Provided information:
****
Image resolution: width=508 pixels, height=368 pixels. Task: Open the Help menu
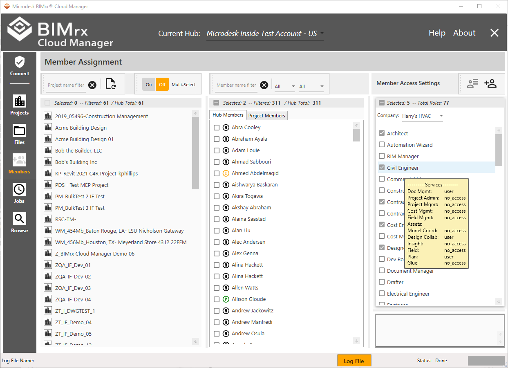click(x=437, y=33)
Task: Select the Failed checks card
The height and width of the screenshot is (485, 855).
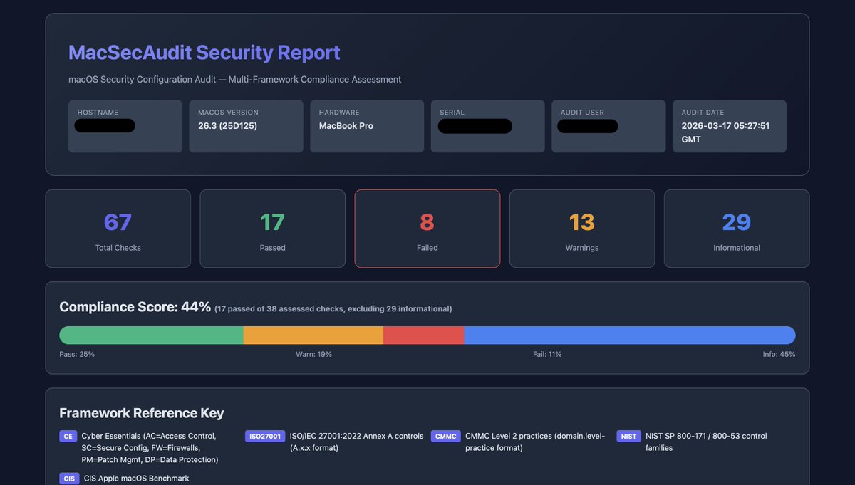Action: click(427, 228)
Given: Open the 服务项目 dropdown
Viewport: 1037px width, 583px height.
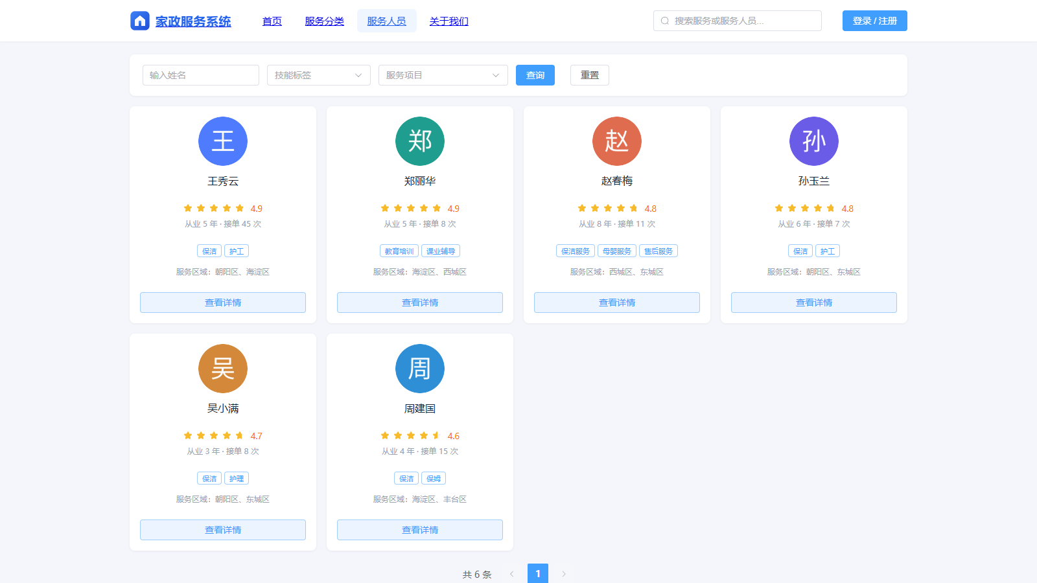Looking at the screenshot, I should [x=443, y=75].
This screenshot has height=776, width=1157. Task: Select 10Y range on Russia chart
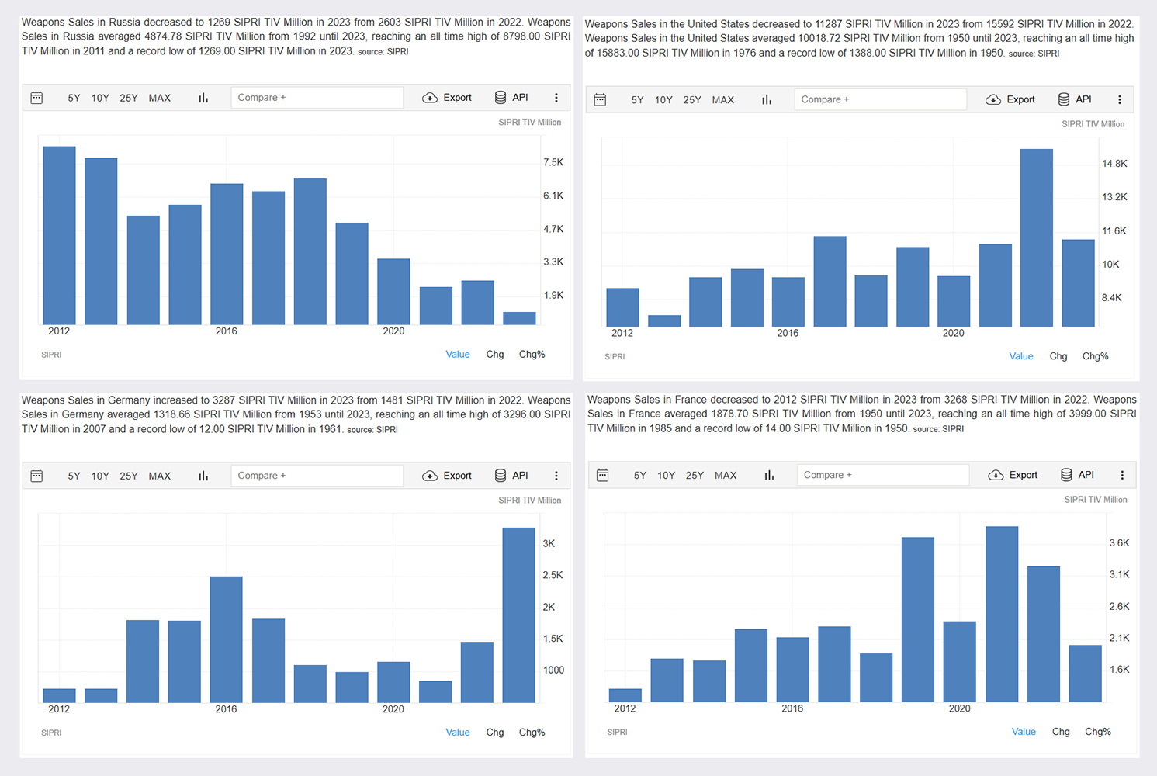coord(100,98)
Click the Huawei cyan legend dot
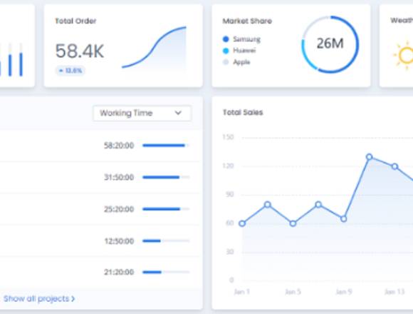413x314 pixels. tap(226, 51)
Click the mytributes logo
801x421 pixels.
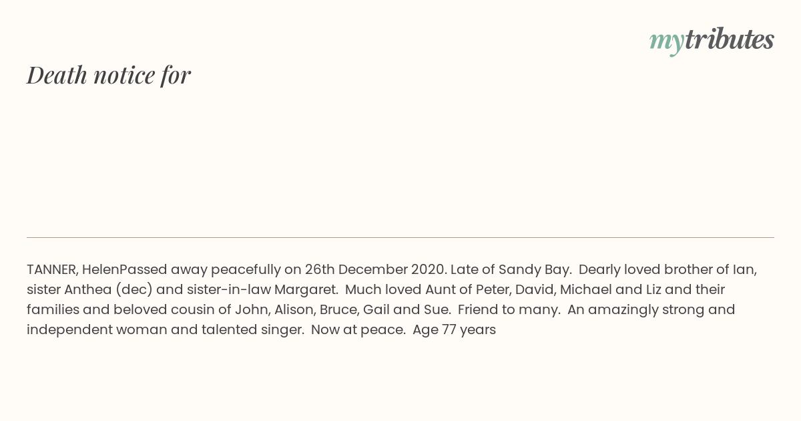(712, 40)

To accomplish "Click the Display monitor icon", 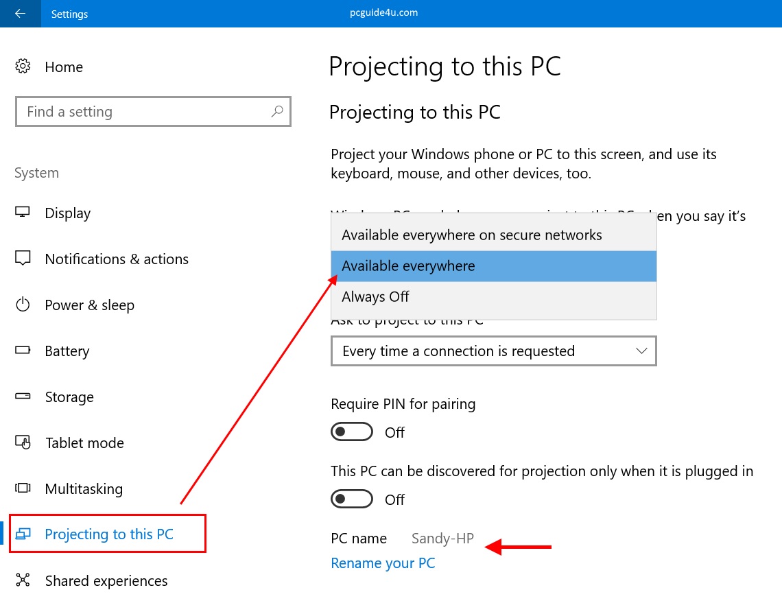I will coord(23,213).
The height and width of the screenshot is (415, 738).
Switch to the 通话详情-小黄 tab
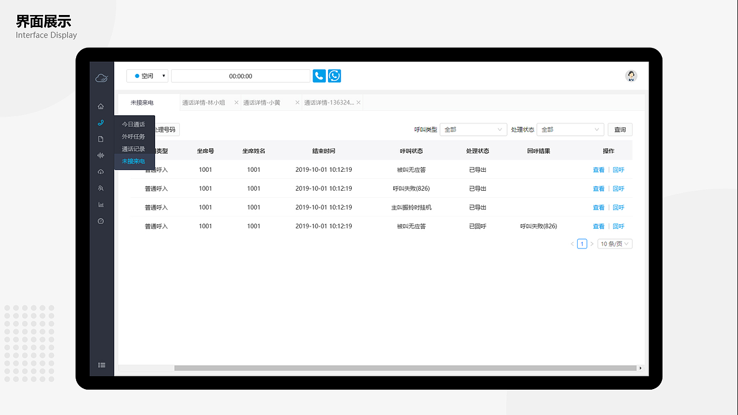[262, 102]
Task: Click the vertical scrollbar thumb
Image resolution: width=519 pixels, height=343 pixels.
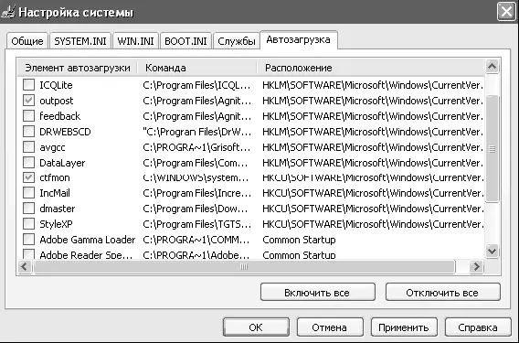Action: coord(492,148)
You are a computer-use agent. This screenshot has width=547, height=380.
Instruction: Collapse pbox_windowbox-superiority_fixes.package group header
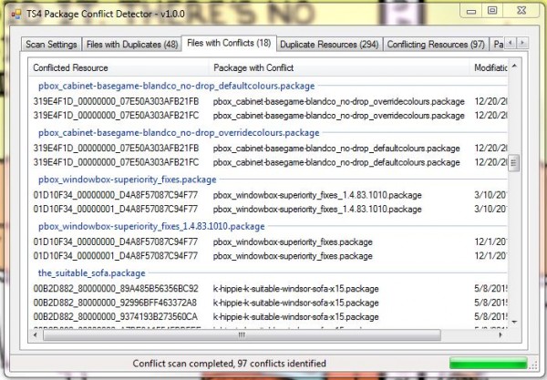tap(127, 180)
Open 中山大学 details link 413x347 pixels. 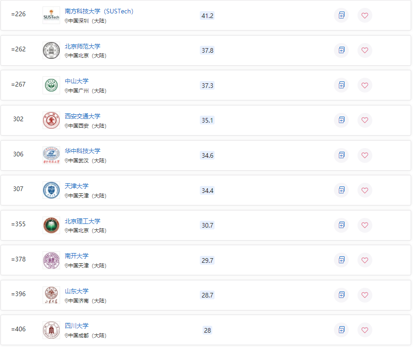coord(77,81)
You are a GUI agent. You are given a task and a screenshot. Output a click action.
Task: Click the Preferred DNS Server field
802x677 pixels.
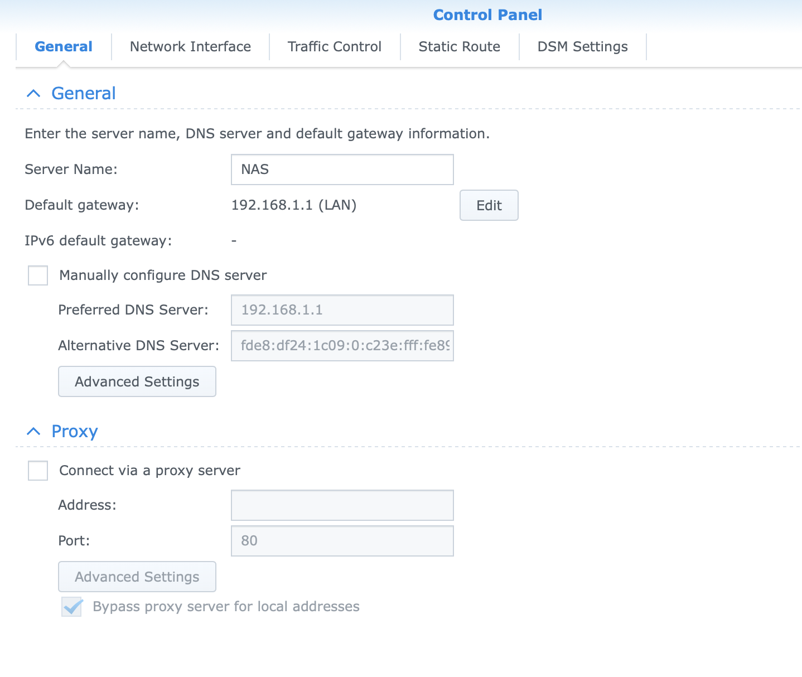342,310
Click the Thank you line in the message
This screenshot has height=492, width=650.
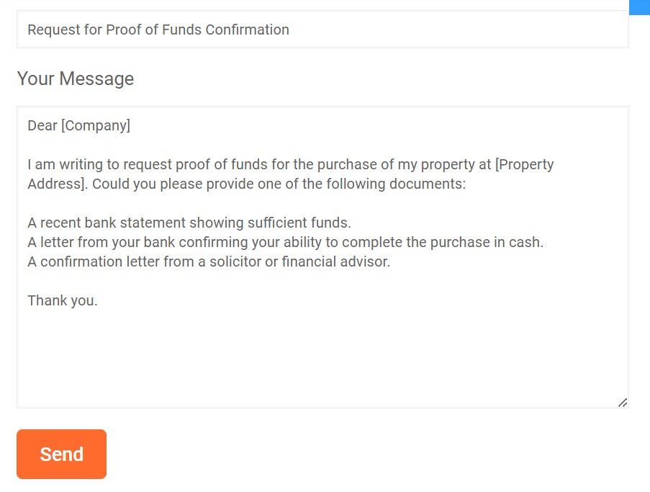tap(60, 300)
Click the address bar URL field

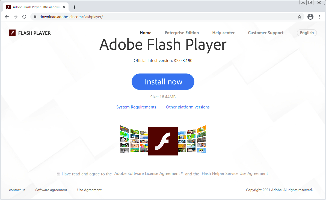[164, 17]
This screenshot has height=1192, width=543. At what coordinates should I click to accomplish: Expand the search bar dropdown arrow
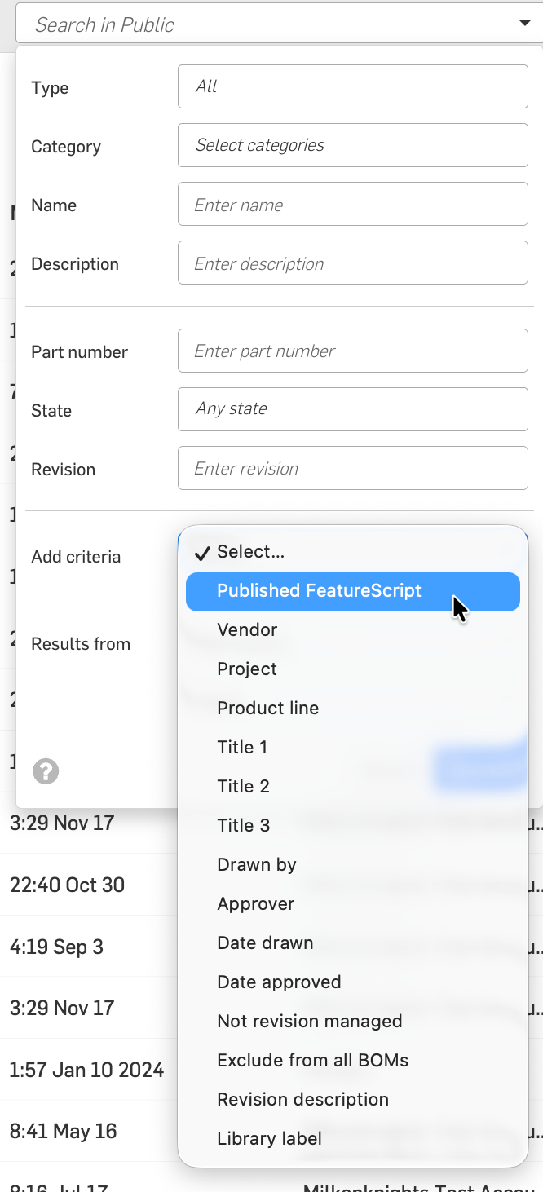tap(524, 24)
****
Exercise instructions: Report every line of the data in which "agent" appears.

Output for this exercise:
You are a computer-use agent. This screenshot has width=547, height=380.
You are a GUI agent. You are given a task and a screenshot. Output a click action.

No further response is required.